You can easily work on the same solve in ETH with multiple cores. The whole purpose of Equihash, invented after ETH, is to make it hard to do that. You need fast access to each 700 MB block, and only 1 core needs to be sorting that block at a time. Think about how you would sort a bunch of numbers. How do you do it without keeping all the numbers in memory during the sorting? How would you let another thread work on that memory block of numbers without messing up what the 1st thread is doing? It’s not easy or efficient. There is a long history of trying to get GPU’s to sort as good as CPUs. Some rare expert could do parallel programming to get some benefit to this particular sort task, but it will come at an electrical cost that I’ve estimated in past posts to be over 2x, possibly 4x.

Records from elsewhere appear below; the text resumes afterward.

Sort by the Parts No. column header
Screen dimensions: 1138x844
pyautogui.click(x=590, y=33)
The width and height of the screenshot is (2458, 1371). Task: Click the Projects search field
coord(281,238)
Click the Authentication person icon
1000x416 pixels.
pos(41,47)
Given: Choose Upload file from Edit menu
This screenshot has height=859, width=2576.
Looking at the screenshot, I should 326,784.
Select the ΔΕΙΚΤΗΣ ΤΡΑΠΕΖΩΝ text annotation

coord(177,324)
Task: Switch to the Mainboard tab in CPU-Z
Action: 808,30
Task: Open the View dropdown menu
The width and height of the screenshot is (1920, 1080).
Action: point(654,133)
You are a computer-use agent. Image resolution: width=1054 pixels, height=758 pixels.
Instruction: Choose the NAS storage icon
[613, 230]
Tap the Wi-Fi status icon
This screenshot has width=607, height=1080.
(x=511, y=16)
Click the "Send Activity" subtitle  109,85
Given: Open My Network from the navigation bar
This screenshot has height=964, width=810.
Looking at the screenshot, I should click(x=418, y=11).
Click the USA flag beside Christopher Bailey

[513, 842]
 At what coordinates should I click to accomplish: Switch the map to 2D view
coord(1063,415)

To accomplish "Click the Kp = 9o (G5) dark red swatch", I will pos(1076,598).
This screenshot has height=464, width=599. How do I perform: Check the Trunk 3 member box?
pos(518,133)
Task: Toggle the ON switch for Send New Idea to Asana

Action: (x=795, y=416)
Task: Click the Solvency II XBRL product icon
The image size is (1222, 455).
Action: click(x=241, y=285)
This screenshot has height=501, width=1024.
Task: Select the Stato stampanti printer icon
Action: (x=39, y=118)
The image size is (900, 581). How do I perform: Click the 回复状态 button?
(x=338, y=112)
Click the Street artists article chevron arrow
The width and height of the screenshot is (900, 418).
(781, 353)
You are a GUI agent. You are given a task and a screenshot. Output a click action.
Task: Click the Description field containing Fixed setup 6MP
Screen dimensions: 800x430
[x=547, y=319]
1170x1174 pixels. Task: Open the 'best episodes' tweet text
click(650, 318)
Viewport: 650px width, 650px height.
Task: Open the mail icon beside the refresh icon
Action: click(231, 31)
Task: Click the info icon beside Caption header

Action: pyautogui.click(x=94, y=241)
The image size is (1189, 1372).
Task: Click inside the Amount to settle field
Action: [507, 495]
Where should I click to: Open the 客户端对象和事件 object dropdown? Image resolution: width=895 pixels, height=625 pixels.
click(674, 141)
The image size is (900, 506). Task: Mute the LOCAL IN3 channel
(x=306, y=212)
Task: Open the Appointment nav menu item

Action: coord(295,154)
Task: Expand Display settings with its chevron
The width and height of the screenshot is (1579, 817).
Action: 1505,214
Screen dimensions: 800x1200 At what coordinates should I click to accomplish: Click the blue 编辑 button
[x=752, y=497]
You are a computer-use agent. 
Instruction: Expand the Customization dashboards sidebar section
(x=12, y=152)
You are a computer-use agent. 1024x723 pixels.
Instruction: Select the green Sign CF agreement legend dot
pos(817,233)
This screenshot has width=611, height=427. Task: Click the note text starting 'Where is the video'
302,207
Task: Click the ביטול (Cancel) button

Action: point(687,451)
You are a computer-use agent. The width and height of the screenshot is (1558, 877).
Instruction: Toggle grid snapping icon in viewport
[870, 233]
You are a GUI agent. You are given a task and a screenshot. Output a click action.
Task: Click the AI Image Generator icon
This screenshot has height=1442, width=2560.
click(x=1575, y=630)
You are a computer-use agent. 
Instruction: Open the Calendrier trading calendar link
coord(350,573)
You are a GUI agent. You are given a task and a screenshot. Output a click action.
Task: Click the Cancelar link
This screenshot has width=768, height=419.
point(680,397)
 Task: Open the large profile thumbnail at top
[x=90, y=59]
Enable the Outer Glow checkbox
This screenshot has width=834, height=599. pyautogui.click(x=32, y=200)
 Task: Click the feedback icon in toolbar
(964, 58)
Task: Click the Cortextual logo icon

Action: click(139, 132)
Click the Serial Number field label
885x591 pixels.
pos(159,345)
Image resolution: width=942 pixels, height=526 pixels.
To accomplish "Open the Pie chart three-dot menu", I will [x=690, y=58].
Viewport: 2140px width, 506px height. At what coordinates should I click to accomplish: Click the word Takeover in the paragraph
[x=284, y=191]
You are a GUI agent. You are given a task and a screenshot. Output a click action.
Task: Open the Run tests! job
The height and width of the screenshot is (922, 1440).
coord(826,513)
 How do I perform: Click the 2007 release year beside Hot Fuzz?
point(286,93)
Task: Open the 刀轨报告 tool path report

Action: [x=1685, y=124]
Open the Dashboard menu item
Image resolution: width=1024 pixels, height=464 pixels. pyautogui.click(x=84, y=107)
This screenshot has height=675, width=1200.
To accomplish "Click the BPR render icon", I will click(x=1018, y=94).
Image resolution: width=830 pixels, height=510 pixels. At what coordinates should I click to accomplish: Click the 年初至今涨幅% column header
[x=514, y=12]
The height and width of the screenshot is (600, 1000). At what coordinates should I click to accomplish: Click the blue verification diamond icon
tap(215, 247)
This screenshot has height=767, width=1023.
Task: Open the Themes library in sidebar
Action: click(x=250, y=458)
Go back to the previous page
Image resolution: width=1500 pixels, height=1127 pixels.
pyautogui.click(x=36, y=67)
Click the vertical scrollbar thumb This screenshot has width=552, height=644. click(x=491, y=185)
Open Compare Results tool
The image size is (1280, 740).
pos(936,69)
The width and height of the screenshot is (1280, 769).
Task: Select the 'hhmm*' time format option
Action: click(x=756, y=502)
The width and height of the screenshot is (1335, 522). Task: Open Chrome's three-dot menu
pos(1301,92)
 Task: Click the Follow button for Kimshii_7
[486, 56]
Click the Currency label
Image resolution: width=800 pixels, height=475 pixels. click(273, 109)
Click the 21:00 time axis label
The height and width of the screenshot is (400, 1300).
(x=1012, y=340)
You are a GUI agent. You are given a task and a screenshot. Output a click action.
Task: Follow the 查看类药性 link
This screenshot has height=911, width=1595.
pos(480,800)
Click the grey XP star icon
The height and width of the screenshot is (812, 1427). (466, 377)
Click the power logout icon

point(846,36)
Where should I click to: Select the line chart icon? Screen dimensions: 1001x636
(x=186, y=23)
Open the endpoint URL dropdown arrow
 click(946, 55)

Does AMD OpenCL has similar things as the CUDA, in terms of the optimized sorting library.

Yes, that is the stated purpose, but it actually makes it even easier than ETH to work with multiple cores. As I said before on another thread, it requires 1gb memory per thread to work with ETH (you cannot parallelize beyond that 1gb further). However, it requires 700mb per mining thread on equihash with current parameters. Obviously they can change the parameters later, but the basic premise for ETH and zcash is the same in terms of preventing parallelization beyond a certain point.

Does AMD OpenCL has similar things as the CUDA, in terms of the optimized sorting library.

I saw numbers of 1.5x to 2x efficiency increase for ETH, by using CUDA for nvida instead of opencl.

1 GB ETH is not similar to 700 MB ZEC. As sections of the Equihash paper describe, it is “parallelism constrained” and “optimization-free”. A GPU capable of 10x a CPU will average 4 hashes per second when using 200 W, a factor of 1,000,000,000x more expensive per hash than ETH miners. Electricity costs will not matter until there are 50,000 CPU-equivalents on the network, in which case it will cost $1.50 per coin in electricity.